### Work instructions
Please reproduce the working paper on freshman grade-point average, starting at "A working paper of the Education Accountability" and ending at "State Education Department.", swapping "authors" for "researchers" throughout.

═══ Supplied passage

Predicting Freshman Grade-Point Average from High-School Test Scores: are There Indications of Score Inflation?

Predicting Freshman Grade-Point Average from High-School Test Scores: are There Indications of Score Inflation? A working paper of the Education Acco...
Author: Rafe Lambert
4 downloads 1 Views 369KB Size
Predicting Freshman Grade-Point Average from High-School Test Scores: are There Indications of Score Inflation?

A working paper of the Education Accountability Project at the Harvard Graduate School of Education http://projects.iq.harvard.edu/eap

Daniel Koretz Carol Yu Meredith Langi David Braslow Harvard Graduate School of Education August 26, 2014 © 2014 by the authors. All rights reserved. The research reported here was supported by the Institute of Education Sciences, U.S. Department of Education through Grant R305AII0420 to the President and Fellows of Harvard College. The authors thank the City University of New York and the New York State Education Department for the data used in this study. The opinions expressed are those of the authors and do not represent views of the Institute, the U.S. Department of Education, the City University of New York, or the New York State Education Department.

══════
═══ Excerpted records

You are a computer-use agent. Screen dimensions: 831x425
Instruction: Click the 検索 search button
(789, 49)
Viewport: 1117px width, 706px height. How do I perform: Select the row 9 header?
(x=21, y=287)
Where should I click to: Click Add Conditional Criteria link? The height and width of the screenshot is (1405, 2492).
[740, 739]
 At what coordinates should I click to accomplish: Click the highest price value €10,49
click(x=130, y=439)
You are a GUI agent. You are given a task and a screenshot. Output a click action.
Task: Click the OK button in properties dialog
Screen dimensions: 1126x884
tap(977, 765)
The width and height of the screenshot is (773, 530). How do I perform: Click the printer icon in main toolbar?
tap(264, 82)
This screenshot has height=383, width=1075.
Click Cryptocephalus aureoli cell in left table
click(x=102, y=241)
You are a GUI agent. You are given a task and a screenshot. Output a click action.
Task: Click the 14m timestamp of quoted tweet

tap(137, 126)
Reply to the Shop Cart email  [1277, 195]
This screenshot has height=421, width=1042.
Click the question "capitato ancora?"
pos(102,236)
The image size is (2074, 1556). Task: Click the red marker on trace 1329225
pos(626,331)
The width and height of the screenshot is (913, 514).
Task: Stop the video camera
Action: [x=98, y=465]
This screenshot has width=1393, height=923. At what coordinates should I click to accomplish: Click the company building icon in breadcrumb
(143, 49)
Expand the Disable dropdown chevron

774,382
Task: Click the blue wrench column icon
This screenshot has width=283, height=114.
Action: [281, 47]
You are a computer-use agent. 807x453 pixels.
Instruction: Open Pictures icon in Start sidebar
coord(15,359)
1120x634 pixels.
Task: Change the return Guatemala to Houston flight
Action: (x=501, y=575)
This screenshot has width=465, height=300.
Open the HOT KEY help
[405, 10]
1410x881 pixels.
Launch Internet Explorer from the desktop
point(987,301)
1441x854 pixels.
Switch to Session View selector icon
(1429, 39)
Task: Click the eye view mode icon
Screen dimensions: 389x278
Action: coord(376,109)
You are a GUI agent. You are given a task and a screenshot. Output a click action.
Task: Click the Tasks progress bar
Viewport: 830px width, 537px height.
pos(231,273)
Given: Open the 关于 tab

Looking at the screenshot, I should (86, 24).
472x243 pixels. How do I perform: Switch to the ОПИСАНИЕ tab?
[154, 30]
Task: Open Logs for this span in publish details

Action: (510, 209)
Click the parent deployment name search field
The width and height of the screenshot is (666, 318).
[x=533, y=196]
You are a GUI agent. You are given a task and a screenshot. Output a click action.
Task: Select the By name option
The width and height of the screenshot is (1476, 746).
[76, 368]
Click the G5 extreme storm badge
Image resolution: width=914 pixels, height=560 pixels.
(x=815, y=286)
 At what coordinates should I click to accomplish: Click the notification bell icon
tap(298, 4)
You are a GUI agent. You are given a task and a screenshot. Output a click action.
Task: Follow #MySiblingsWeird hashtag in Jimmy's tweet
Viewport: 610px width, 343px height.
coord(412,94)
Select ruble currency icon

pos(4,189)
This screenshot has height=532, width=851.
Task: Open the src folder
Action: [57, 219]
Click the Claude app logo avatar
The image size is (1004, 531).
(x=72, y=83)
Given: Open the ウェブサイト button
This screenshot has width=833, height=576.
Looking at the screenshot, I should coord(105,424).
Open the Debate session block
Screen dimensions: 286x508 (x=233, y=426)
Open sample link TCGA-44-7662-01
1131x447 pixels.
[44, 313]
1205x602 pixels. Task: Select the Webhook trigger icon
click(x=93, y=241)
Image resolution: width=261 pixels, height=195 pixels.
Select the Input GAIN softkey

══════

### Output below
A working paper of the Education Accountability Project at the Harvard Graduate School of Education http://projects.iq.harvard.edu/eap

Daniel Koretz Carol Yu Meredith Langi David Braslow Harvard Graduate School of Education August 26, 2014 © 2014 by the researchers. All rights reserved. The research reported here was supported by the Institute of Education Sciences, U.S. Department of Education through Grant R305AII0420 to the President and Fellows of Harvard College. The researchers thank the City University of New York and the New York State Education Department for the data used in this study. The opinions expressed are those of the researchers and do not represent views of the Institute, the U.S. Department of Education, the City University of New York, or the New York State Education Department.